A 5-fold cross-validation scheme with 100 replicates was used to assess the performance of each model and calculate the prediction accuracy (rMP), which was the correlation coefficient between genomic-estimated breeding values (GEBVs) and phenotypic values. Three models were used to perform cross-validation, which were developed from the genomic best linear unbiased prediction (GBLUP) model. The univariate model (UV) is essentially a general form of the GBLUP model, and the mixed model is as follows [88, 89]:

$$y = 1_{n}\mu + u + \varepsilon ,$$

where y is a vector (n × 1) of phenotypic values, 1n is a vector (n × 1) of ones, μ is the overall mean, u is the random effects that obeys a normal distribution N(0,G\( {\sigma}_u^2 \)), \( {\sigma}_u^2 \) is the genetic variance, G is the genomic relationship matrix among all genotypes calculated following VanRaden (2008) [88], ε is a vector (n × 1) of random terms with a normal distribution N(0,I\( {\sigma}_{\varepsilon}^2 \)), and I is an identity matrix.

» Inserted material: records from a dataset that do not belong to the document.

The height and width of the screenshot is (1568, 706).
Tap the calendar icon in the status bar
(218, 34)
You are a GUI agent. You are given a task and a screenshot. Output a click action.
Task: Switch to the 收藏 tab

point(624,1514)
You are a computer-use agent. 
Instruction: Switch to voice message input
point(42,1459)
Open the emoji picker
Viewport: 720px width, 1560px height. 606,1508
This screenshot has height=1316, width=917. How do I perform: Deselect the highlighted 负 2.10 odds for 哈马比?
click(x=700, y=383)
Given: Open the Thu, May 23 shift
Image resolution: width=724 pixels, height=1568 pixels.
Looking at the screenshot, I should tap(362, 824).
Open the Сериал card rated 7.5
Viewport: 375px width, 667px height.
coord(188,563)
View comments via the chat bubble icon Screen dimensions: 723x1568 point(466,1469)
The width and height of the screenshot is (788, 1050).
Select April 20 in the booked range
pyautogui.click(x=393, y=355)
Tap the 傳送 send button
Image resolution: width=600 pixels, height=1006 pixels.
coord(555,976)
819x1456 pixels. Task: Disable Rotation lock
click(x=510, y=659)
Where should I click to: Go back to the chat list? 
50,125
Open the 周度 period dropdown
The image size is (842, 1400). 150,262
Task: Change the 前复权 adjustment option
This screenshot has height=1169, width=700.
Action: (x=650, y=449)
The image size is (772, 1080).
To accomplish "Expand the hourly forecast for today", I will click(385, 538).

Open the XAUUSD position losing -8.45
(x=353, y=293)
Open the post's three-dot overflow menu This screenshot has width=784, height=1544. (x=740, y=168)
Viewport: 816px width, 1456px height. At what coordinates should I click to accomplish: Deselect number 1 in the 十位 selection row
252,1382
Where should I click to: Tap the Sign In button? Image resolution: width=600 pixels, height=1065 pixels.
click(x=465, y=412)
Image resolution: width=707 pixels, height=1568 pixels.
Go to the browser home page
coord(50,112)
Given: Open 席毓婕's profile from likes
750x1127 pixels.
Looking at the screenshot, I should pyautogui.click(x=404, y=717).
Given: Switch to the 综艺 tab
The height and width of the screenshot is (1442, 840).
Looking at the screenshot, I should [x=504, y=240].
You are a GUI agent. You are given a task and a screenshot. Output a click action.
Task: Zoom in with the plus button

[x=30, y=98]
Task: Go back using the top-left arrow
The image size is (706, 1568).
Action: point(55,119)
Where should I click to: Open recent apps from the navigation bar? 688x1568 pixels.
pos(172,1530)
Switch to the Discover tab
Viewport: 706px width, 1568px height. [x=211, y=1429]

In addition, n is the number of individuals. For the GBLUP model including fixed effects (FIXED), the formula can be described as [76]:

$$ \boldsymbol{y}=\boldsymbol{X}\boldsymbol{\beta } +\boldsymbol{u}+\varepsilon, $$

where β is the vector (n × 1) of fixed effects, X is the (n × p) design matrix, and the other parameters are identical to the description mentioned above. All markers with peak LOD value of QTL in each target trait were selected to construct the X design matrix, and p denotes the number of target markers. However, the G matrix is calculated by the design matrix containing m-p markers, where m is the number of all markers in each RIL population. Finally, the multivariate model was developed from the univariate model, and the model was as follows [67]:

$$y = 1_{n}\mu + u + v + \varepsilon ,$$

where y is a vector (n × 1) of the target variate, v is the random effects for auxiliary variates with a normal distribution N(0,Gv\( {\sigma}_v^2 \)), \( {\sigma}_v^2 \) is the variance component of v, and the other parameters are identical to the description mentioned above. The Gv is the multivariate relationship matrix, which was calculated as follows: Gv = nMvMv’/trace(MvMv’), where Mv = [y1,y2,…,yi,...,yt-1], yi is a scaled vector (n × 1) of the phenotypic values of the ith environment or stage that were standardized to zero mean and unit variance, t is the number of all variates, and trace denotes the sum of all diagonal elements. The phenotypic data of the t-1 environments or stages are recognized as auxiliary variates in the model. If auxiliary variates were derived from multiple environments, the multivariate model would be abbreviated as ME. For auxiliary variates derived from multiple stages, the model was represented as MS for short. These models were fitted using the R package BGLR version 1.0.8 [90], and the iteration of the Gibbs sampler was set to 10,000, with the first 5000 samples discarded as burn in.